Приносят огромные пивные кружки под пенными шапками, Эллен вручают ее вино. Шрейер не притрагивается ни к чему.
— Он клялся, что находится в шаге от открытия, и сначала ему верили. Его снимали, про него писали, он был знаменитостью. Но годы шли, а истина ему все не давалась. Сначала его принялись высмеивать, потом стали забывать. Но такие фанатики, как он, работают не за славу и не за деньги. Когда ему исполнилось восемьдесят, он вовсю уминал мясо в «Цум Воль» и уверял мою мать, что до решающего прорыва осталась всего пара лет.
Эллен делает глоток — одна, не дожидаясь нас, Шрейер не обращает на нее внимания. Пена на его кружке уже опала.
— Мать умерла через год. И тогда же я прекратил его финансировать.
Я ерзаю на стуле. Не то чтобы я не привык исповедовать людей — когда у тебя в руках инъектор, многие торопятся вывернуть свою душу наизнанку. Но когда перед тобой обнажается демиург, чувствуешь какую-то неловкость.

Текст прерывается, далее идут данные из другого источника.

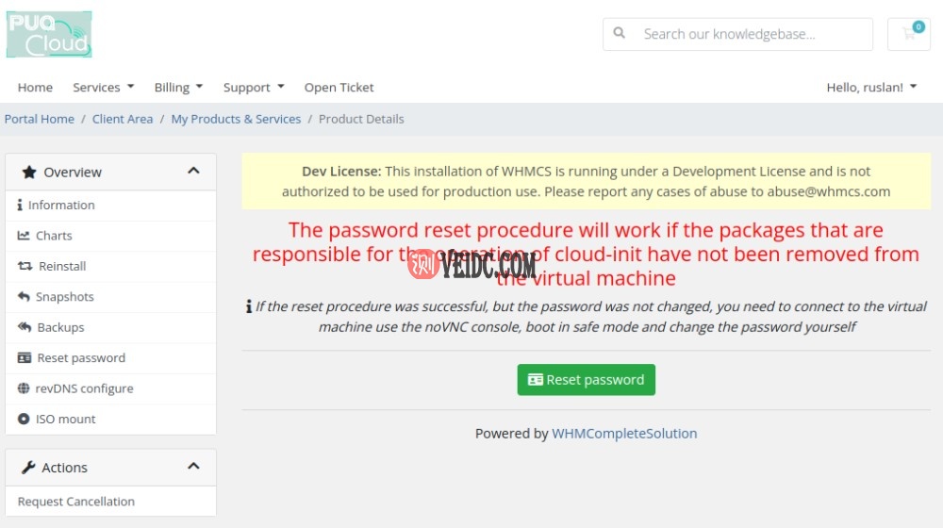The height and width of the screenshot is (528, 943).
Task: Expand the Services dropdown menu
Action: pos(103,88)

— Он принял мое решение очень достойно. Не клянчил ничего, не проклял меня, даже не прекратил со мной разговаривать. Просто поблагодарил за все годы, что я его поддерживал, закрыл лабораторию и уволил людей. Перетащил самое необходимое в опустевшую квартиру и продолжил работу там. Это превратилось в его личный крестовый поход. Он пытался обогнать свою смерть. Руки не слушались его, голова соображала все хуже, в последние годы он не вставал с кресла-каталки. Пару раз я срывался на него, кричал, что он испортил жизнь и себе, и матери. Моя память убеждает меня, что я сохранял благородство и никогда не попрекал его деньгами, но, в конце концов, мне триста с лишним лет, а память всегда старается усыпить совесть.